Written instruction:
Write out each of these lines word for word, leaving out the pictures.

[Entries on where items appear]
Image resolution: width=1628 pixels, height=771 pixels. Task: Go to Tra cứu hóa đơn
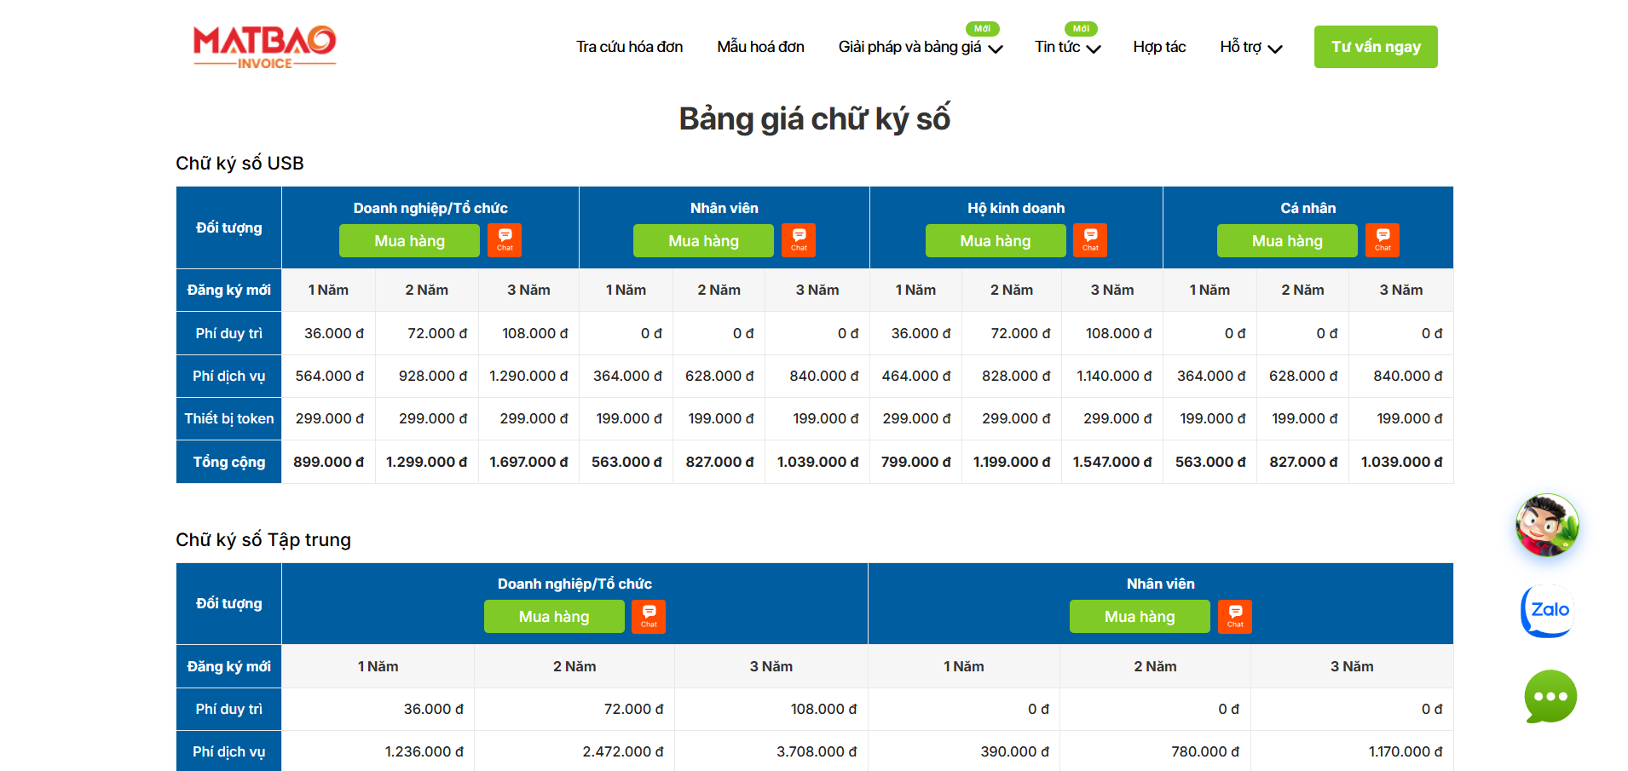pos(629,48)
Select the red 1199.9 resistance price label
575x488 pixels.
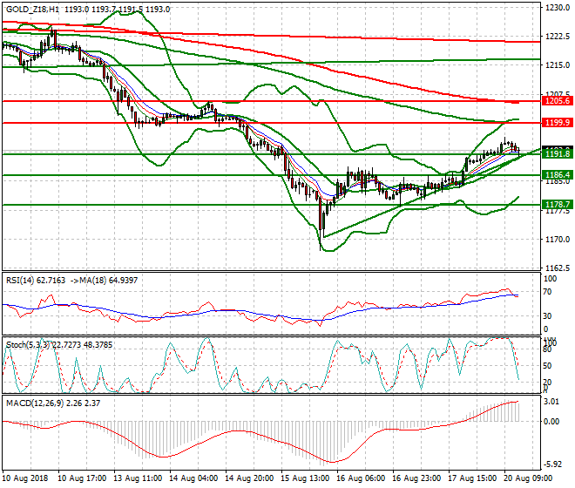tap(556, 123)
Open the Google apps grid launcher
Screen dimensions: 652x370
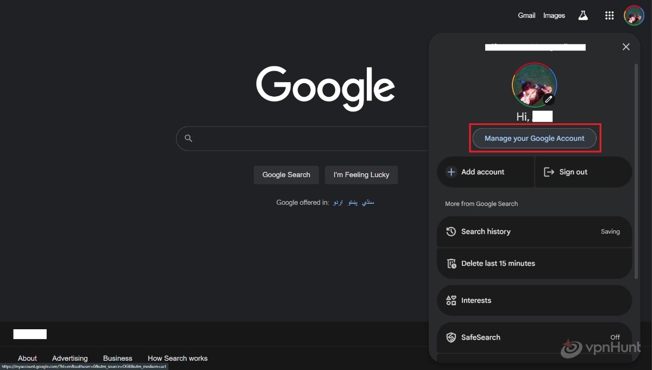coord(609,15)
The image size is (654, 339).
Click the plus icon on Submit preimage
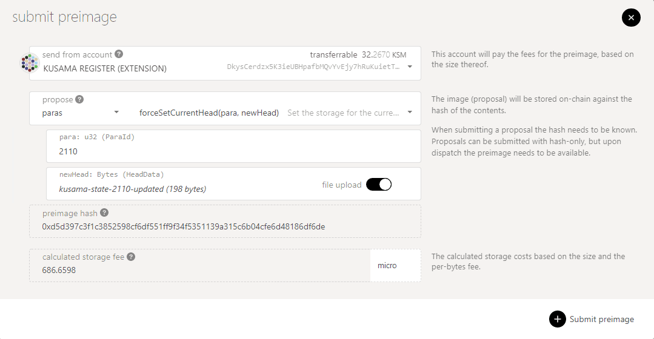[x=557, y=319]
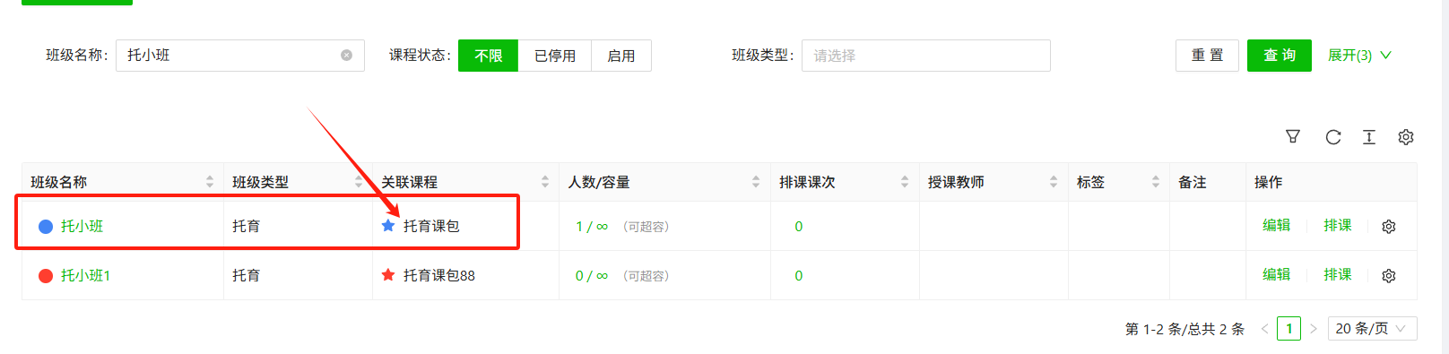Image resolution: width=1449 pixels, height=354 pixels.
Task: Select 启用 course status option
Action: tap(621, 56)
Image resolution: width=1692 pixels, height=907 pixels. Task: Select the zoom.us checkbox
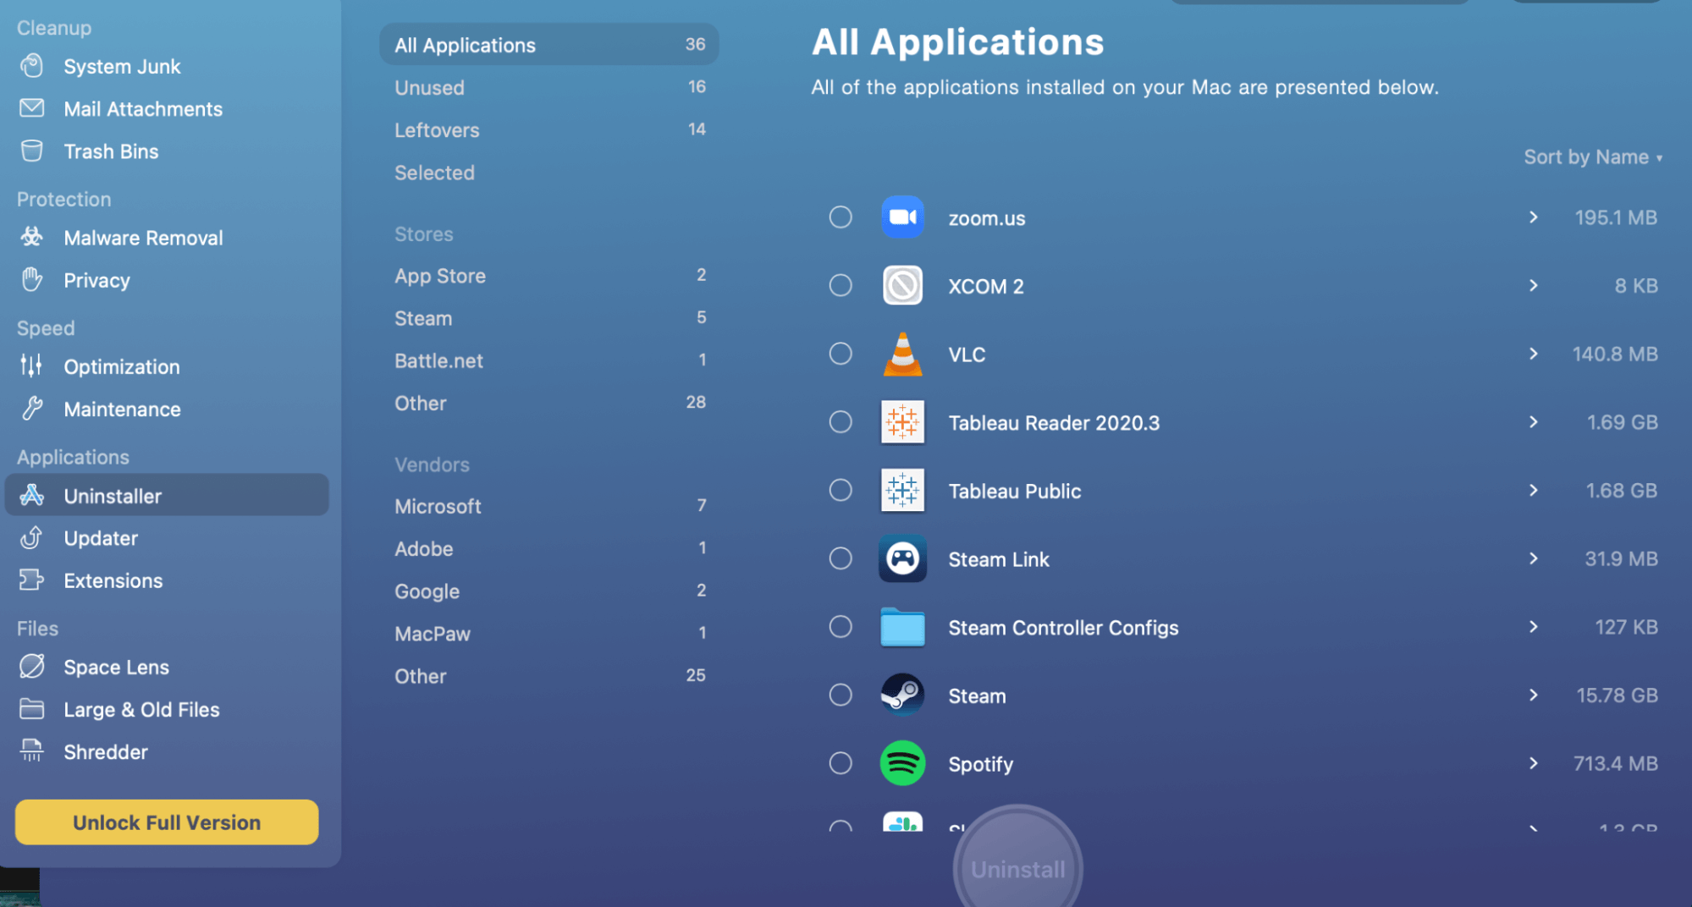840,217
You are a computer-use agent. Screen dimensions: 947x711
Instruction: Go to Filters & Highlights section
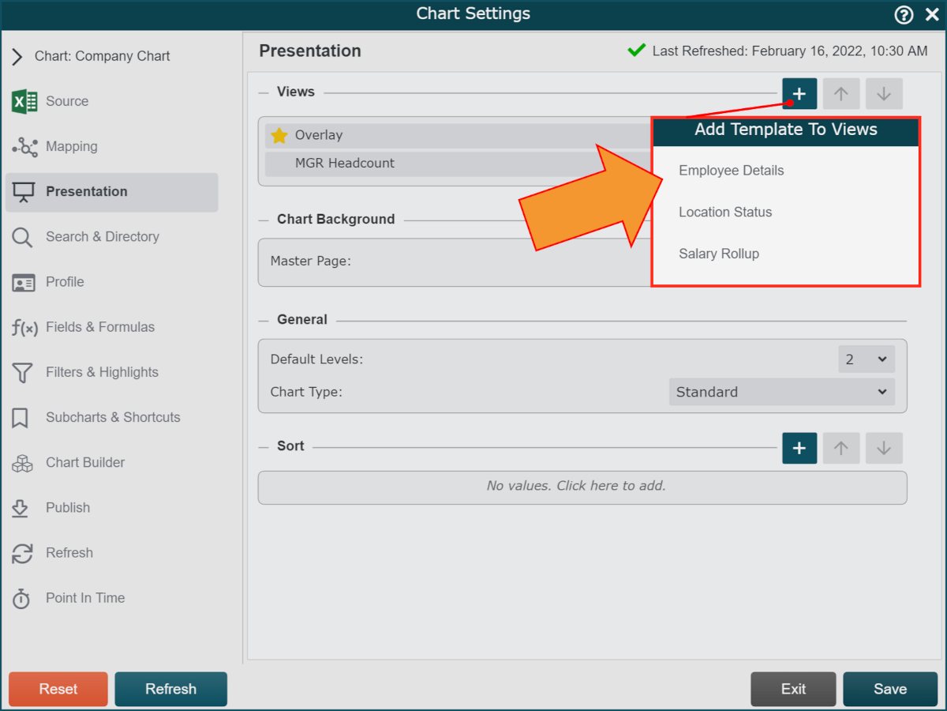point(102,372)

Full answer:
Image resolution: width=1628 pixels, height=771 pixels. Task: Go to Tra cứu hóa đơn
pos(629,48)
Select the red 1199.9 resistance price label
575x488 pixels.
tap(556, 123)
Open the Google apps grid launcher
Screen dimensions: 652x370
coord(609,15)
The image size is (654, 339).
Click the plus icon on Submit preimage
[x=557, y=319]
Image resolution: width=1449 pixels, height=354 pixels.
Task: Select 启用 course status option
Action: tap(621, 56)
Image resolution: width=1692 pixels, height=907 pixels. Task: Select the zoom.us checkbox
840,217
You are a computer-use agent. Screen dimensions: 947x711
Instruction: Go to Filters & Highlights section
point(102,372)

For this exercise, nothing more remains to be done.